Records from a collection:
>>>>>

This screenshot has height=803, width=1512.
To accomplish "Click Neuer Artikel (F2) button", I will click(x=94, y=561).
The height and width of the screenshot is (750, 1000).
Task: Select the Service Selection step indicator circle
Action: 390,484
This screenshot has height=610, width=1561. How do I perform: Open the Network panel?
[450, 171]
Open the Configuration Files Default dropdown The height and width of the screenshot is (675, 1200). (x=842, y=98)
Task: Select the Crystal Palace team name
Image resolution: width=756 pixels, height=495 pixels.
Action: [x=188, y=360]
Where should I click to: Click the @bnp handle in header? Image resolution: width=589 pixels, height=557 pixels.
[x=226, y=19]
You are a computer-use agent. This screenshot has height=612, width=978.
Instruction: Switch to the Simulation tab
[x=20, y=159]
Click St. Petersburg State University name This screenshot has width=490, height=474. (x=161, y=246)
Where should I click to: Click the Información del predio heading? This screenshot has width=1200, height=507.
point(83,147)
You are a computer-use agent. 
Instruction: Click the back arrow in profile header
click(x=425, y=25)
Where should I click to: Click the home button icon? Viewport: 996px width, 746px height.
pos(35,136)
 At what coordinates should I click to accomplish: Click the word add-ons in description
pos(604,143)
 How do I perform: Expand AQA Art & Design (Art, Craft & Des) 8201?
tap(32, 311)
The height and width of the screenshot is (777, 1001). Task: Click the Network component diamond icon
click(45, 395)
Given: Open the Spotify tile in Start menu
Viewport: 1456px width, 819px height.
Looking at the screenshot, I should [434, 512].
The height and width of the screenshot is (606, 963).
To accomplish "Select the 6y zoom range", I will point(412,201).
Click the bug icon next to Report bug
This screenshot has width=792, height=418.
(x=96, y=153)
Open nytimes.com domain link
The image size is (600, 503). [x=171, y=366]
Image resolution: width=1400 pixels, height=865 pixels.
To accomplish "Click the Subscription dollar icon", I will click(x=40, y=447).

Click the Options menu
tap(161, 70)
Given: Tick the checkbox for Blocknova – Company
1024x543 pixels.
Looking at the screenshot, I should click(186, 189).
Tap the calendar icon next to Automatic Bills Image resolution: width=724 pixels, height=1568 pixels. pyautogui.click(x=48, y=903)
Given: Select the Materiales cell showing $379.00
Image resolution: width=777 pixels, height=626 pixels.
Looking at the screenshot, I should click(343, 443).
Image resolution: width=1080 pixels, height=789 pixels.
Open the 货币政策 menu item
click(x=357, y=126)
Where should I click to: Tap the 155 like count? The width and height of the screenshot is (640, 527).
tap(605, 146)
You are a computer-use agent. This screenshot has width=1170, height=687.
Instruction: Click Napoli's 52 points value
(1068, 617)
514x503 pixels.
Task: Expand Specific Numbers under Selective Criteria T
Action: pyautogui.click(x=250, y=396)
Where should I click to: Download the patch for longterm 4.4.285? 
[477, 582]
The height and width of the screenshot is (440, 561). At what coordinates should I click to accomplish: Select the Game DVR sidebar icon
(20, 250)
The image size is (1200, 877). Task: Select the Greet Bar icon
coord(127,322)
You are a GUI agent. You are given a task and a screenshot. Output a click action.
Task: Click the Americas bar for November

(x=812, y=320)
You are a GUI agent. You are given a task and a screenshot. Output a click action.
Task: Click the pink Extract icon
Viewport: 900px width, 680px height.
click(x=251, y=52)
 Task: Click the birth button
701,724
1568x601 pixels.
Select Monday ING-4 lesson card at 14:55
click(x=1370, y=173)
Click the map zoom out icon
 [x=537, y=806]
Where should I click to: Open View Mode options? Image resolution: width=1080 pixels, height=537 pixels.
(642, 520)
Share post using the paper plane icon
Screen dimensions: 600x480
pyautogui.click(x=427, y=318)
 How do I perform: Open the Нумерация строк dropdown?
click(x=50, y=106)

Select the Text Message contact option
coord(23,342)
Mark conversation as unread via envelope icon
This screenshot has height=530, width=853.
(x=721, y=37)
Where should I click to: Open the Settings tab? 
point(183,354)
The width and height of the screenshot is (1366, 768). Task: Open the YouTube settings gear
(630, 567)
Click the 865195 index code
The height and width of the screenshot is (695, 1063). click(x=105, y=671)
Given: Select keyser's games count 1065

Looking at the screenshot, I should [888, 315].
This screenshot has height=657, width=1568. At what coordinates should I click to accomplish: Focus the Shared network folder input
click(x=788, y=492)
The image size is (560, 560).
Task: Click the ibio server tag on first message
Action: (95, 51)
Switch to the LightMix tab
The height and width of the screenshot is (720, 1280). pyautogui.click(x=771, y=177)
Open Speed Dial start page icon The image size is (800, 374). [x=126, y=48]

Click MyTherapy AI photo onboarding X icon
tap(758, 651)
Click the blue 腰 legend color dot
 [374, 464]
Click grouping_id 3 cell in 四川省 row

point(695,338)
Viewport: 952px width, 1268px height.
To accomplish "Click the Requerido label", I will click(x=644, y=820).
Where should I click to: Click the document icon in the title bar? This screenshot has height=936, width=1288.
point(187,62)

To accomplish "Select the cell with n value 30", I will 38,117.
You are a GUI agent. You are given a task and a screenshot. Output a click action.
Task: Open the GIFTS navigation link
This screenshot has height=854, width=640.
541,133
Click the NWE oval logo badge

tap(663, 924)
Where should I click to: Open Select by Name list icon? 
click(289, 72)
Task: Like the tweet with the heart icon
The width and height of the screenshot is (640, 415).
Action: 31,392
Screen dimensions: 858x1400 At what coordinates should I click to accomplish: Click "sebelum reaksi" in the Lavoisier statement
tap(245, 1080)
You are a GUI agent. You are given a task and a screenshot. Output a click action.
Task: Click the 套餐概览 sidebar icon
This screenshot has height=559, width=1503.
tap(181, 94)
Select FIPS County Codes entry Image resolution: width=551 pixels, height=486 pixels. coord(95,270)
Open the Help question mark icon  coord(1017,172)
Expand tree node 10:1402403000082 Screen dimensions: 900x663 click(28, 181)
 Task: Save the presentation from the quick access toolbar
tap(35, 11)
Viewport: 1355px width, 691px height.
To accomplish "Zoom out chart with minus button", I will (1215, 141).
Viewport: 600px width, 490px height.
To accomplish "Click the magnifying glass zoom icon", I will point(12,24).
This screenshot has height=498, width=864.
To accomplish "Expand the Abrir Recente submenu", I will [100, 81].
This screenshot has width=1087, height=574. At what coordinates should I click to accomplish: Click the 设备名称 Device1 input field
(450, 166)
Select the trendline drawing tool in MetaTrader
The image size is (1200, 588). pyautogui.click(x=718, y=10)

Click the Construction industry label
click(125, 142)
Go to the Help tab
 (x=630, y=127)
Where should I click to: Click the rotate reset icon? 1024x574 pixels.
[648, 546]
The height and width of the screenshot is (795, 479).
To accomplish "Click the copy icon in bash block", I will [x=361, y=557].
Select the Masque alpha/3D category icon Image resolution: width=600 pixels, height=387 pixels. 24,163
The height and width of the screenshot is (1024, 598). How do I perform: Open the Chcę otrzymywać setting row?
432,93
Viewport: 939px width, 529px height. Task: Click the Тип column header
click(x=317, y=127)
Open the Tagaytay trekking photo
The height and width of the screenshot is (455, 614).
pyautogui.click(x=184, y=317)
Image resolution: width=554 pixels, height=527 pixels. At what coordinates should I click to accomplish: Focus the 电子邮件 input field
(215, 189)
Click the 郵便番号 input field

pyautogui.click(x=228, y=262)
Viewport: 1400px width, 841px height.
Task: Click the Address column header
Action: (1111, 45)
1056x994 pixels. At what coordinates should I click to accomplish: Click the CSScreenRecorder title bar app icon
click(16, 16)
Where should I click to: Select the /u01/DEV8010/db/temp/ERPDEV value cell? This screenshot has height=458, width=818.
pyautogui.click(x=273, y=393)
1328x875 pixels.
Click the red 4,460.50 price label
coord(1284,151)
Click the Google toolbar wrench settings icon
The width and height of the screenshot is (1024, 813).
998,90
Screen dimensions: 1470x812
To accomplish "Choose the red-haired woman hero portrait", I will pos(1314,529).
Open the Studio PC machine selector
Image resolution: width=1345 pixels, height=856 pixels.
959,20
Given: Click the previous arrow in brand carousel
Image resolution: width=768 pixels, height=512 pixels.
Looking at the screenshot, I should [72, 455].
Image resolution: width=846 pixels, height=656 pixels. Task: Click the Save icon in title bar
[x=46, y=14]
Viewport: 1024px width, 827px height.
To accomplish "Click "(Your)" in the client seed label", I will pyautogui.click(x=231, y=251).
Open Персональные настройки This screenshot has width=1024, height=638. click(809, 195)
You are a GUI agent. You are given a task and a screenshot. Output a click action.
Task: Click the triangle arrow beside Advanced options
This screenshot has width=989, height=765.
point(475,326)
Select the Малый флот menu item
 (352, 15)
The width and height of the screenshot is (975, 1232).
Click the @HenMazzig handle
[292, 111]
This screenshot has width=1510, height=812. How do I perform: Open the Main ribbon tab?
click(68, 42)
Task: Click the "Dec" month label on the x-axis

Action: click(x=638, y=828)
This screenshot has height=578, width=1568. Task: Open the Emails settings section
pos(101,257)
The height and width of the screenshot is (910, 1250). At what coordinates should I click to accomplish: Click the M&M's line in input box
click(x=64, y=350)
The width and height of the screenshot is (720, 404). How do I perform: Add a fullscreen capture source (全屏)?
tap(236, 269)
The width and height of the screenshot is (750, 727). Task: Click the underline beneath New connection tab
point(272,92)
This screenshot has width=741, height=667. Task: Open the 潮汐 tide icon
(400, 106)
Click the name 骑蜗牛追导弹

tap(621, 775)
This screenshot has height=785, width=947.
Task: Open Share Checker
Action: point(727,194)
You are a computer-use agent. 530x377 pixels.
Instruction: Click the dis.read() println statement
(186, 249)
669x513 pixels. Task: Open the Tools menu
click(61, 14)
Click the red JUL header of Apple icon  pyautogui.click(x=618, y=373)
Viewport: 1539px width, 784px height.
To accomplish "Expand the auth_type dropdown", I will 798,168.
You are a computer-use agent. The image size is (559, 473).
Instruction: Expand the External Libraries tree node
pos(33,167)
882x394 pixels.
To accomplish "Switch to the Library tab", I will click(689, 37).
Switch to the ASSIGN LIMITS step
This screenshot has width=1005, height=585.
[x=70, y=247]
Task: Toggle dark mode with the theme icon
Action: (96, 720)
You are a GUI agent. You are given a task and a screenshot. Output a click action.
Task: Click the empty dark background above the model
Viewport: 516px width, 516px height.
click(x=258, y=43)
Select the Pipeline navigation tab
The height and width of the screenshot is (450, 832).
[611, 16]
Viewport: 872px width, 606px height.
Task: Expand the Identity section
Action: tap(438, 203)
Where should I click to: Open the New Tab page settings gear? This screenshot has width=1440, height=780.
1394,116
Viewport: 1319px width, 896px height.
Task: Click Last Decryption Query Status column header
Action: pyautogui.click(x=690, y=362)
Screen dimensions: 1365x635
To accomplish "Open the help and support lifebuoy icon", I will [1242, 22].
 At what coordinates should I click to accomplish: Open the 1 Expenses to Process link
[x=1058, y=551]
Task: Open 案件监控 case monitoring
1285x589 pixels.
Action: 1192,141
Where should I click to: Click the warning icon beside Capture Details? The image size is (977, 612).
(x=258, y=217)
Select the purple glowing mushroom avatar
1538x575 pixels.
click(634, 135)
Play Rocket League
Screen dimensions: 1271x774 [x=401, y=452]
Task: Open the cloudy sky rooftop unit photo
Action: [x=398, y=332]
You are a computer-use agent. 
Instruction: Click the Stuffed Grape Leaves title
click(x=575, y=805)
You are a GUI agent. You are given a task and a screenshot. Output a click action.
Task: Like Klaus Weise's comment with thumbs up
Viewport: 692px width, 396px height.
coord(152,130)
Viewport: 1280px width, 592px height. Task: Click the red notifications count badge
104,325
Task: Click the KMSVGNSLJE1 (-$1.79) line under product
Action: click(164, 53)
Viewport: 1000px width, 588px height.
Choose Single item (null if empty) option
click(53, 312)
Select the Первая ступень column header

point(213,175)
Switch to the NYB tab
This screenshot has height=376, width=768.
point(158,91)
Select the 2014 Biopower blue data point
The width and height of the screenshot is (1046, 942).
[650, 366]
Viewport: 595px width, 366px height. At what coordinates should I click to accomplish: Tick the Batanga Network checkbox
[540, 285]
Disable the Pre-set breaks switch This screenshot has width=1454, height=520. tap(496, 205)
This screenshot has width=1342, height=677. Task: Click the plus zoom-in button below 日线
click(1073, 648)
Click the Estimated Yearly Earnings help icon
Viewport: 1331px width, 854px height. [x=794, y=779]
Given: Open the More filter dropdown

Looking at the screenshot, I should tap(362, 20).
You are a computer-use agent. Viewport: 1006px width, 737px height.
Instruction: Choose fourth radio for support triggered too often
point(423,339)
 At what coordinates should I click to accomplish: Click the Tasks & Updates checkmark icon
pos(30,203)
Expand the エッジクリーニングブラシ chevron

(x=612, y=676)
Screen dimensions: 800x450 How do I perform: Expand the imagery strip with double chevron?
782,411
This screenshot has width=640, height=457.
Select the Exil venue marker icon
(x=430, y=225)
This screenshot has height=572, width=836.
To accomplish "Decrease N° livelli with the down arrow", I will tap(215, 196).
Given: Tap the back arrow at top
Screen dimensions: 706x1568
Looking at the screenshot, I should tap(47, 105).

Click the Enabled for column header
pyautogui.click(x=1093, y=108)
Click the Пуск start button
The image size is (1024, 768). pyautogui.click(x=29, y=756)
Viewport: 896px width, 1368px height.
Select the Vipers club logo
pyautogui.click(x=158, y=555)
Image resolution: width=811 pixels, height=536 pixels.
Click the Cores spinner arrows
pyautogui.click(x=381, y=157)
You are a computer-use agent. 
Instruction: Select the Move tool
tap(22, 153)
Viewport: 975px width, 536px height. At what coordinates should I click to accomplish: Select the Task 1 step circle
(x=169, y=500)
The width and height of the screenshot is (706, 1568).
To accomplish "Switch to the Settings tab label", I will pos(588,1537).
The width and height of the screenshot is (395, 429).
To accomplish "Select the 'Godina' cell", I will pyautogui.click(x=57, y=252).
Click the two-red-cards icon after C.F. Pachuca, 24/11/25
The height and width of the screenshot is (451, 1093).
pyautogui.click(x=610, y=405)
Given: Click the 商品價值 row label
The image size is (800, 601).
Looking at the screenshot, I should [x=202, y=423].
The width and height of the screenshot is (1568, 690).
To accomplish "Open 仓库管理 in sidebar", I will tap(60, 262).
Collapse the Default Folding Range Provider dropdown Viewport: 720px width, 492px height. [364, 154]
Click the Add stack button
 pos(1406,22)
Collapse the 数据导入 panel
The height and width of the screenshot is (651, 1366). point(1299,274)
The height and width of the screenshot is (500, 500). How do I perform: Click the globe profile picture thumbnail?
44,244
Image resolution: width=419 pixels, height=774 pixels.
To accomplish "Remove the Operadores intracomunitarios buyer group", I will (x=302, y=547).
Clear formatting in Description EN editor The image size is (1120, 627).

<<<<<

▸ What you are asked to do: Check each line of the data above for the word "next" and copy the ones where it is found.

▸ Response below:
Click the bug icon next to Report bug
Tap the calendar icon next to Automatic Bills Image resolution: width=724 pixels, height=1568 pixels. pyautogui.click(x=48, y=903)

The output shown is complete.